Contributing to this discontent is the Modi government’s clear approach of intolerance towards democratic institutions and processes. Its appointment of various Sangh Parivar loyalists to academic posts (including the current JNU Vice Chancellor), its disregard of protests and differing voices, its tendency to use the police and other coercive instruments to suppress protests, especially of students, have shaken the students community.

Put all this together and you will find it not at all surprising that the ABVP – openly tom-tomming the virtues of Modi and his government – has ended up in a dead end. Students are more enlightened than many, unlike what the Sangh Parivar would like to think or admit.

JNU – An Experiment That Failed
JNU has been a special case as far as the ABVP/RSS/BJP is concerned. Situated in Delhi, right under the nose of the Modi government, its progressive values and output were a prime target for the reactionary Hindutva forces. The strategy of uprooting them could be described as a twin approach of a takeover of the administration going hand in hand with a takeover of the student community. The first has been largely accomplished by installing a pliant VC through whom a slew of appointments, changes in functioning, subversion of established democratic norms, shackling and regimenting of teachers etc. has been done over the past few years. This has not been easy because there is relentless resistance from both teachers and students. But if you have a shameless and committed agent, with full backing from the top, to carry out the plan, then widespread damage also counts as success.

It must be mentioned here that what has been experimented with in JNU in terms of administrative changes is also a model that the BJP government wants to foist on the rest of the country’s universities. It is facilitating the road to greater private/corporate intervention in financing and managing higher education. This in turn is part of what the advanced countries of the West are demanding through World Trade Organisation, etc.

The other prong of the strategy – takeover of the student community – has backfired horribly for the Sangh Parivar. It was perhaps hubris that led the strategists of the BJP/RSS to think that merely injecting some pseudo-nationalism into the mix and backing it up with force (whether police or rowdies) would do the trick. It didn’t.

In 2016, the manufactured incidents of ‘anti-national slogans’ led to widespread violence and chaos with false charges against many students. ABVP was at the forefront of the whole conspiracy. Yet, the very next year, the ABVP failed in the union elections.
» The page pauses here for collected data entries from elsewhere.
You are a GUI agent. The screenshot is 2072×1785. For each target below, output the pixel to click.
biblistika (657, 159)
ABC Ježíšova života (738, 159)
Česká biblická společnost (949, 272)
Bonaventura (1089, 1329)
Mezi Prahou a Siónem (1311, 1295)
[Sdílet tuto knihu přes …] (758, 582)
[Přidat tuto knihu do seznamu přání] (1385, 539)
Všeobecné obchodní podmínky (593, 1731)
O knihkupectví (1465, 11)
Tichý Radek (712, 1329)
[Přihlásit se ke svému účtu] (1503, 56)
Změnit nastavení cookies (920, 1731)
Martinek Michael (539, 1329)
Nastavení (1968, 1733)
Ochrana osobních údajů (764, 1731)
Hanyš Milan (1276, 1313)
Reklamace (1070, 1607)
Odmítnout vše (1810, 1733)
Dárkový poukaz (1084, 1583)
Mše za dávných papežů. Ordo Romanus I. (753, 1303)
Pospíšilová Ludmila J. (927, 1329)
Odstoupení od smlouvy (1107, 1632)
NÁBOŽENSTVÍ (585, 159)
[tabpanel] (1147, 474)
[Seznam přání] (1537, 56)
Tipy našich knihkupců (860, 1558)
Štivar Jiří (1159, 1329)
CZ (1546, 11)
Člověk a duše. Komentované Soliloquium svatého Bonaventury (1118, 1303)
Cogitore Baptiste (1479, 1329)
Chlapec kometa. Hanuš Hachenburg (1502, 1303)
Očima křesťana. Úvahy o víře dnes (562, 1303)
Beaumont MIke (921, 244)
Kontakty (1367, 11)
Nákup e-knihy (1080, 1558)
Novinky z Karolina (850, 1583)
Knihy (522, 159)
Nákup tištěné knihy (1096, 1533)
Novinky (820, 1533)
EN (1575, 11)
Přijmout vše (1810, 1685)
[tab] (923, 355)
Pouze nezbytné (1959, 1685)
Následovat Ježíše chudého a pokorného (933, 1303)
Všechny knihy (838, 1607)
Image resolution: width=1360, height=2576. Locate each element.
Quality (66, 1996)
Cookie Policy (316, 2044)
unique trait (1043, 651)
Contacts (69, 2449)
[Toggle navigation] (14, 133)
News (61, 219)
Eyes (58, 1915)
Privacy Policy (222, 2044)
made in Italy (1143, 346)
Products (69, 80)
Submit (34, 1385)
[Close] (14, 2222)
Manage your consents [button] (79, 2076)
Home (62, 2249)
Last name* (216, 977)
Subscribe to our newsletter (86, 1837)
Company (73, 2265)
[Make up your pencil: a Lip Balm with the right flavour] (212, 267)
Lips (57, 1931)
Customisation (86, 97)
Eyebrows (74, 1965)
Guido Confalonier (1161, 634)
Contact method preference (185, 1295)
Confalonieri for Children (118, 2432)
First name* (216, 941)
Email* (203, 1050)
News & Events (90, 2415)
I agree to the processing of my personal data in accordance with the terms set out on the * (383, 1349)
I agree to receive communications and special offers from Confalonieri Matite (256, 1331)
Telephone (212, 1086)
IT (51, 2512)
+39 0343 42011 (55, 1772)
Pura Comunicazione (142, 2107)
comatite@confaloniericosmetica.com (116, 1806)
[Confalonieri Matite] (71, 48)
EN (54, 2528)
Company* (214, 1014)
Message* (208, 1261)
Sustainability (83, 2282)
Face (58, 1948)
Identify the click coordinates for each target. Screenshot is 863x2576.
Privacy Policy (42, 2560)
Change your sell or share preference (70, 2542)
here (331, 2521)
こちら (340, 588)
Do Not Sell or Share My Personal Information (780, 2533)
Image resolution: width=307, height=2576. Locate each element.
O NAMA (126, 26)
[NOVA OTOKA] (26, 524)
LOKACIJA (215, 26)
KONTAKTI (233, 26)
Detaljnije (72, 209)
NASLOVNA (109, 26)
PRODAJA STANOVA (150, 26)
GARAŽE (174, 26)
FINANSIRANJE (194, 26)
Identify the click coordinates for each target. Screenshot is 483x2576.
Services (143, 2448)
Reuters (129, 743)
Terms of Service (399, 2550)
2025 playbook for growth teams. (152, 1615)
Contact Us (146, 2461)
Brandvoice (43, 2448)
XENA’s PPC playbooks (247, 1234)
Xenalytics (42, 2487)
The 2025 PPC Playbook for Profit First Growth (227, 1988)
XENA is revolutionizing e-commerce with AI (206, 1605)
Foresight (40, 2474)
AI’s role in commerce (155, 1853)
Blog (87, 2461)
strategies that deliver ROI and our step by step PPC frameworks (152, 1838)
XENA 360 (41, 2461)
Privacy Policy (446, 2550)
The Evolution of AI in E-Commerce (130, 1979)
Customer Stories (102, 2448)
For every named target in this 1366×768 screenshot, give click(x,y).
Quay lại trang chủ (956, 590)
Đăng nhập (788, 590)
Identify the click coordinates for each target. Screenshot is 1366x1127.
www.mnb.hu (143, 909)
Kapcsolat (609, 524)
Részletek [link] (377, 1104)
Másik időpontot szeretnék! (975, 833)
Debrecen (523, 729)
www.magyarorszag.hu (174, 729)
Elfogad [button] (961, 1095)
The failure has been confirmed with their humiliating defeat again this year.   

Meanwhile, not only have Left and progressive forces consolidated in JNU but an even wider unity has emerged as the anchor to the resistance against creeping Hindutva. Teachers and students and university staff have joined together in this fight.

The Fight Is Not Over
Student unions are instruments of struggle. A Left victory in JNUSU means that the fight against the RSS/ABVP and against the policies of the Modi government will continue with vigour. With general elections ahead in 2019, the Modi Sarkar and, of course, the RSS and ABVP were hoping that student union victories will help boost their image. Defeat does not mean that they have folded up, as shown by the post-result violence in the campus. And, neither does it mean that new shenanigans will not be trotted out by the Sangh Parivar to continue the subversion of JNU. But, the renewed mandate in JNU, as also in dozens of universities and colleges of the country, shows that Modi and his Sangh Parivar face a formidable challenge in the coming days.